Mais de son côté, l’administration Biden et les démocrates vont tout faire pour mettre à distance cet événement extrêmement difficile, puisqu’il y a la perte de 12 soldats : ce n’était pas arrivé depuis très longtemps, notamment sur le théâtre afghan.
Il est donc trop tôt pour dire que le président sortirait fragilisé de cette crise ?
Il est clairement face à la première difficulté de sa présidence. Mais, je resterai prudent sur les conséquences. Je pense qu’il n’est pas évident, l’exemple de Reagan en 1983-1984 le montre, que ça lui soit fatal. Cela peut jouer en sa défaveur en augmentant cette idée qu’il est un président indécis, faible… Ou au contraire, cela peut renforcer cette idée qu’il est capable de prendre des décisions très difficiles, quelles qu’en soient les conséquences qu’il assume, et qu’il est capable de montrer une empathie. Ce que par exemple, Trump n’avait pas du tout. Il avait un discours de force, des rodomontades, mais paradoxalement, il n’avait jamais été confronté à ce genre de crise.
Une empathie qu’on a vue hier, le président était très ému, bouleversé par l’attentat. Il a promis de pourchasser les auteurs de cet attentat, une rhétorique assez musclée, assez guerrière. Il n’a pas encore dit comment il comptait faire, mais une chose semble évidente : les Américains devront travailler avec les talibans.

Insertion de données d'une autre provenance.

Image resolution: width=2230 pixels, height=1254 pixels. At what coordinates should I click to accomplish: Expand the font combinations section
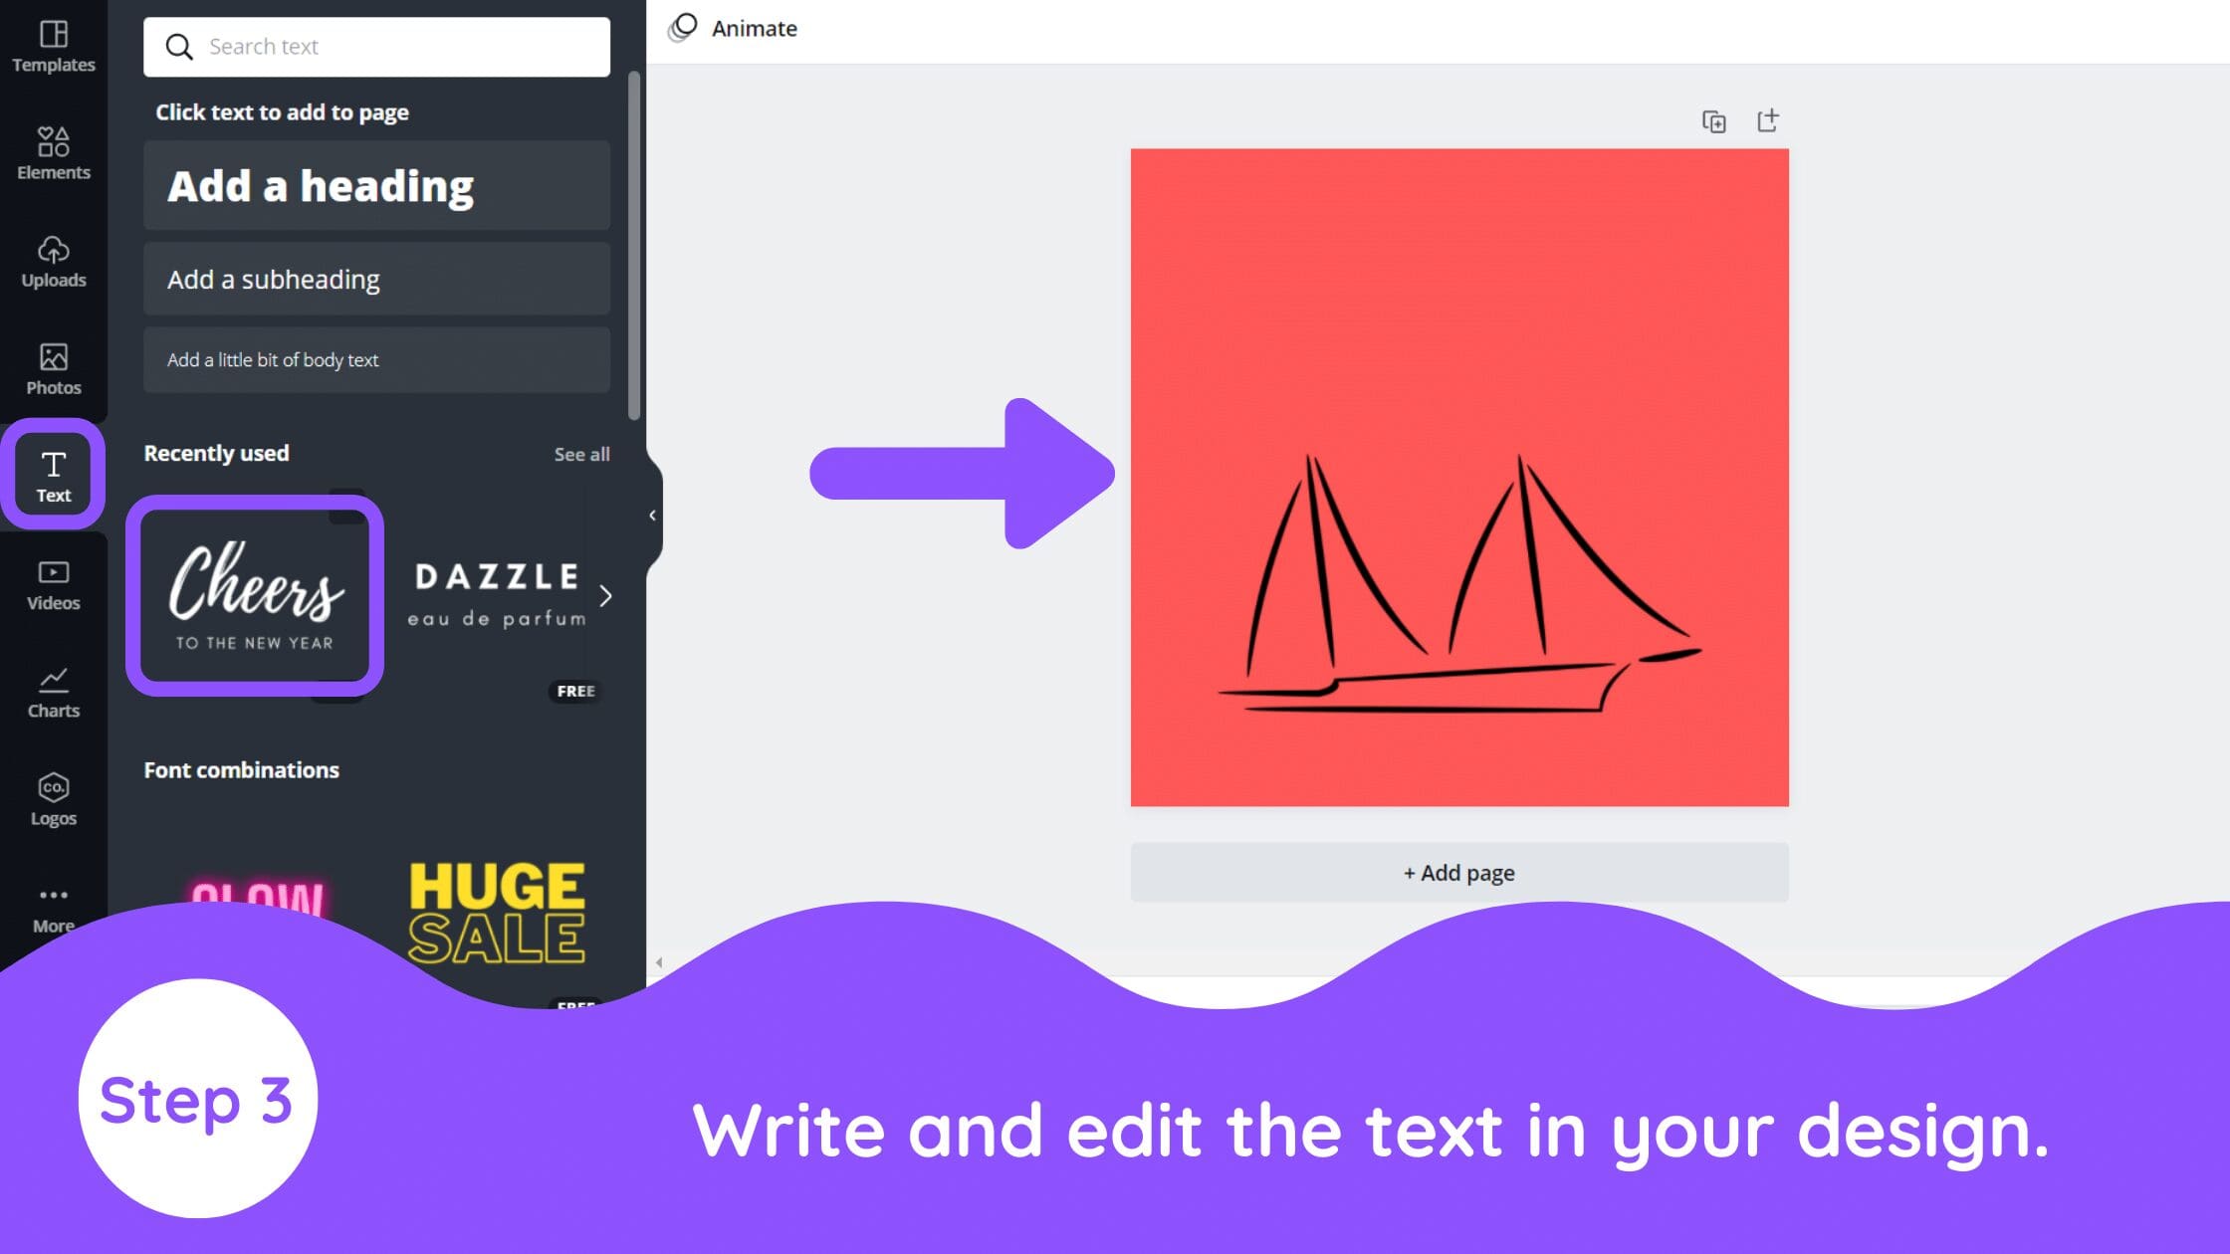pos(241,768)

En tout cas, c’est qu’a laissé entendre le général McKenzie. N’est-ce pas une certaine humiliation ?
Les États-Unis se retrouvent dans une situation particulière, puisque les talibans sont les nouveaux maîtres de l’Afghanistan, et ceux qui étaient les résistants pour les uns, les terroristes pour les autres, sont désormais aux affaires. Les États-Unis, comme les autres pays vont devoir collaborer ou en tout cas, échanger avec eux, ce qui est extrêmement difficile.
Après, sur l’idée de châtier les coupables, c’est typique de cette nouvelle guerre contre le terrorisme qui existe depuis 2001. Si on regarde ce qu’il s’est passé en 1983-84, le président Reagan, après l’attentat de Beyrouth, n’en parle pas.
Mais, c’est la nouvelle forme de cette guerre à la terreur, la guerre au terrorisme qui a commencé après le 11 septembre dont on commémore cette année les 20 ans. Tous les présidents depuis Bush ont fait ça. Ils cherchent ceux qui sont suspectés de terrorisme, ils cherchent ceux qui veulent s’en prendre à l’Amérique, et souvent cela se règle par des frappes ciblées de drones, avec malheureusement aussi parfois de nombreuses victimes collatérales. Le retrait américain risque de se faire dans quelques jours, mais la guerre est loin d’être finie.